I used URLSearchParams to make sure that every time you click a skill, the URL in your browser updates automatically. If you want to show someone your "Speed Scout" build, you just copy the link and send it. No screenshots, no long explanations. It’s a simple feature, but it’s the one thing the community actually needed to stop arguing in text and start showing proof.

  1. Obsessing over the "Feel" (The CSS struggle) I’ll be honest: I spent way more time on the CSS than I probably should have. I wanted those neon glows, the specific grid layout, and the line connections to feel exactly like the in-game UI.

Why? Because when a developer shows up to a community with a tool that looks like it was made in 5 minutes, nobody trusts the data. By making it look high-fidelity, it signals that I actually care about the game. It’s about building trust through pixels.
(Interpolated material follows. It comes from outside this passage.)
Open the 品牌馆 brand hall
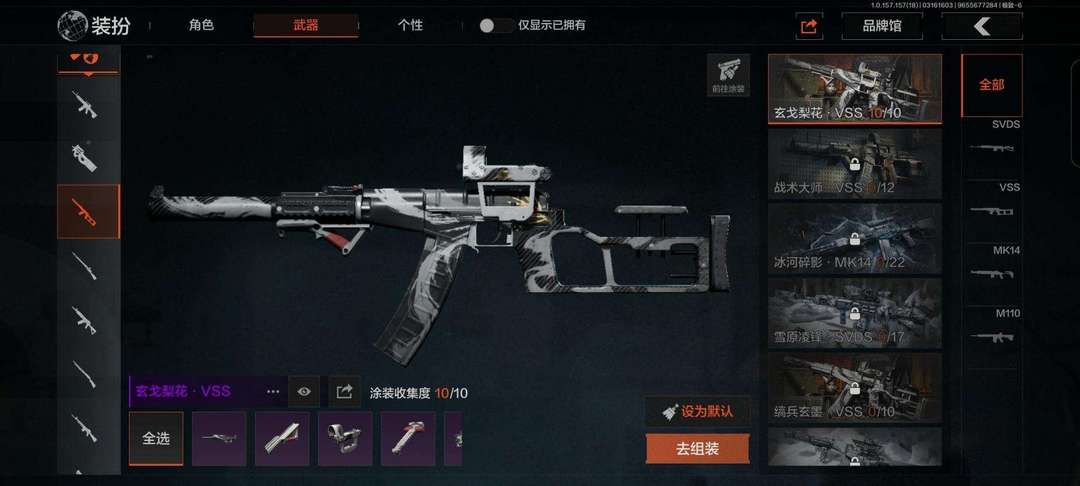1080x486 pixels. 882,26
  1. My Stack: Keeping it Simple I didn't want to overengineer this.

React: Good for managing the state of all those nodes.

Plain CSS: No heavy UI libraries. I needed total control to get that sci-fi look right.

Vercel: For quick deployment.

  1. Being a Contributor, Not a Spammer I’m very conscious about how I talk about arcskilltree.net. Nobody likes a dev who just drops a link and leaves.

Instead of saying "Check out my site," I wait for someone on Reddit to ask, "Does anyone know how many points it takes to reach X skill?" Then I'll jump in with a pre-filled link to the builder that answers their question. It’s slow, but the feedback I get is way more honest and helpful.

What's next?
The site is still a work in progress. I’m looking to add more stat calculations and maybe a way to save multiple builds.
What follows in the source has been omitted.